++++ Records for this task ++++
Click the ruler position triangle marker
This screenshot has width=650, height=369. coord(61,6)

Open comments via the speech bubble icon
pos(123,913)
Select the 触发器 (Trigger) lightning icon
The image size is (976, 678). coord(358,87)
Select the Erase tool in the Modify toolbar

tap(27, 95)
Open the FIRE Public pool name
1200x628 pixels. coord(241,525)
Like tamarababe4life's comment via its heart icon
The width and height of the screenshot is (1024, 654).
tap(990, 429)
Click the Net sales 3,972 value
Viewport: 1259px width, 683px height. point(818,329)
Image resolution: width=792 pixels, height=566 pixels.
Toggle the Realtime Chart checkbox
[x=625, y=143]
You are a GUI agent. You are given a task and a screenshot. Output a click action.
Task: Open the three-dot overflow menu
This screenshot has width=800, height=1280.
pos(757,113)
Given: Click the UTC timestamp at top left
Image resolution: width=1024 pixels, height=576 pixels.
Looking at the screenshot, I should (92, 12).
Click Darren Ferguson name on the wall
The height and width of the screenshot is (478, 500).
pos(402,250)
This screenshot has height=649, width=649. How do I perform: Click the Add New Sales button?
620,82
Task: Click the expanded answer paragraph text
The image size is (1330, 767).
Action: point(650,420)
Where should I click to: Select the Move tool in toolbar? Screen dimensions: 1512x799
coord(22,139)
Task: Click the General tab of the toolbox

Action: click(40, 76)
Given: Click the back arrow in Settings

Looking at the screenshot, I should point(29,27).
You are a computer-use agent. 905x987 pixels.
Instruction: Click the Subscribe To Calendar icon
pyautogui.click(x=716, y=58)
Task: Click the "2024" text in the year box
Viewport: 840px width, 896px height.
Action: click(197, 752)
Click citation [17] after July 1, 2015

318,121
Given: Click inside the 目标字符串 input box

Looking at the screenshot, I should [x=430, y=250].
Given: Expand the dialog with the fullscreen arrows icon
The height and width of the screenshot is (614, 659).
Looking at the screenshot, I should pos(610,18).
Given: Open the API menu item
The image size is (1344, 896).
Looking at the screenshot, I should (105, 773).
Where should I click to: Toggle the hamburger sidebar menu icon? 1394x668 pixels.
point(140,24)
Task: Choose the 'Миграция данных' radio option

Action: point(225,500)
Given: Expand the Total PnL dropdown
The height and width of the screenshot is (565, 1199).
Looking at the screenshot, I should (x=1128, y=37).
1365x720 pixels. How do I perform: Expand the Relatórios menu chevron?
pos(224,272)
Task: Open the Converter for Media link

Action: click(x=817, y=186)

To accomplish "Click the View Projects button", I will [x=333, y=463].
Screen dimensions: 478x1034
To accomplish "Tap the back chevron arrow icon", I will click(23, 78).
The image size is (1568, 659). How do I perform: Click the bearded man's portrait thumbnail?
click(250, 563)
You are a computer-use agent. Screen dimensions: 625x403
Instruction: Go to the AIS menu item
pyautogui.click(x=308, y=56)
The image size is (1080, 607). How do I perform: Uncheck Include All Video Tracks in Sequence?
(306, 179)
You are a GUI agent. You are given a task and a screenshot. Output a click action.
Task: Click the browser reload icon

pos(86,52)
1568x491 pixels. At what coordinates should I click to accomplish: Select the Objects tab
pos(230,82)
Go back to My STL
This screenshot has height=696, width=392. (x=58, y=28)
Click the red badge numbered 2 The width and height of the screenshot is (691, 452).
++++
**Exercise objective**. For every line above that includes the word "agent", return the line.

**Task output**.
You are a GUI agent. You are given a task and a screenshot. Output a click action.
You are a computer-use agent. 905x987 pixels.
You are a computer-use agent. Screen dimensions: 625x403
You are a GUI agent. You are given a task and a screenshot. Output a click action.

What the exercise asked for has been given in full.